Comet C/2105 ER61 Pan-STARRS:
This one just popped on the radar last week because of an un-forecast brightening. Also low to the horizon squeezed between being high enough to see and lost in the dawn. I couldn’t see ANY stars in this frame with the naked eye, just aiming at a dark patch and confirming with the camera preview that the patterns looked right – I just labeled Albulan II for orientation. Comet is about the same brightness as the other two – but a combo. Tight nucleus, bit of a coma, and just a hint of a short, thin tail trailing off to the upper right. That alone made this one interesting. Also green!

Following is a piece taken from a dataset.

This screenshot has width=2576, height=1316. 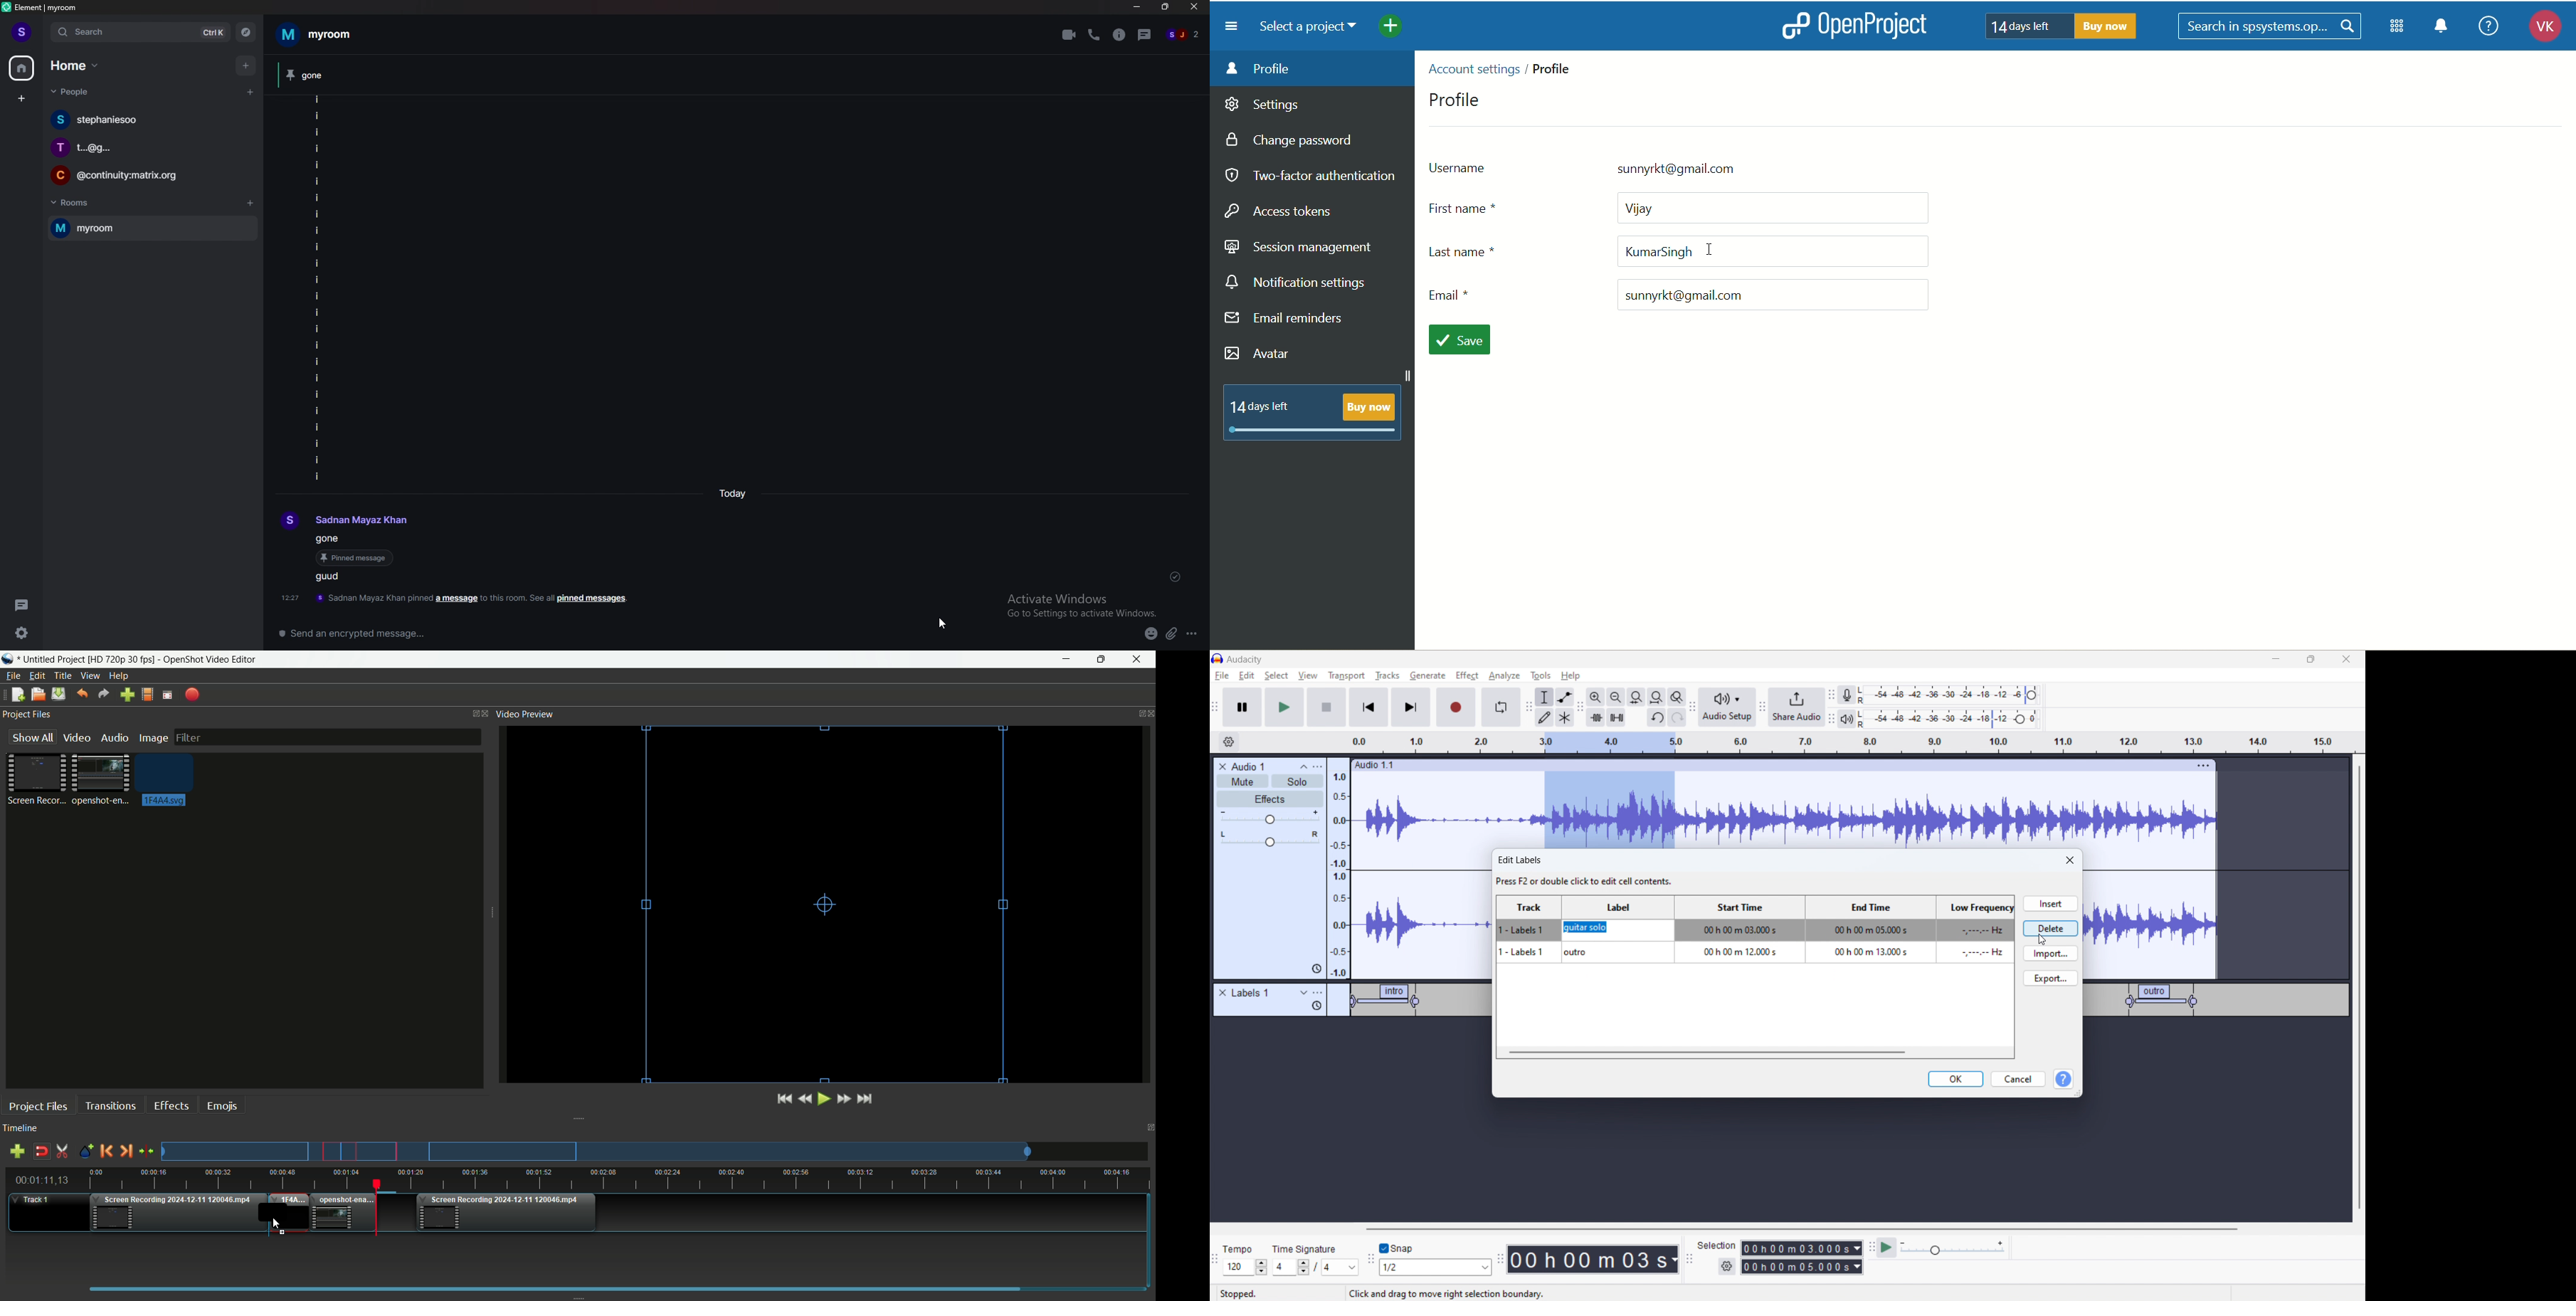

Tried a couple other things too… random shots of open clusters in the eastern half of Cygnus (below). Also a shot of Saturn that revealed some fuzzy items in the preview that were totally invisible to the naked eye – turned out to be some fairly decent shots of the Lagoon Nebula, Trifid Nebula and some open clusters in Sagittarius (Saturn completely overexposed).
All in all – this was a pretty lazy attempt. Extremely rushed, very-much-less-than-ideal conditions… and yes I achieved the goal of finding the comets, but I’m really more interested in what I could do on a really dark night, with more exposures (and higher equivalent time). 6 seconds and high ISO is a LOT better than the streaking I was getting last week from 10 seconds. But when I look at these nebula shots, the one I threw in without comment of Orion and the Orion Nebula last week (even out of focus, it really captured the red color), I start thinking of dark skies and Milky Way. I realize the Andromeda Galaxy will be easily visible pre-dawn in probably two weeks, and if I’m patient enough to get a LOT of frames…
Again, not something I meant to get into, but I’m REALLY intrigued about the possibilities if I can tweak the technique a bit more. Comets might have just been the excuse, and the gateway drug.
Thoughts? Have I “gotten out there” too far?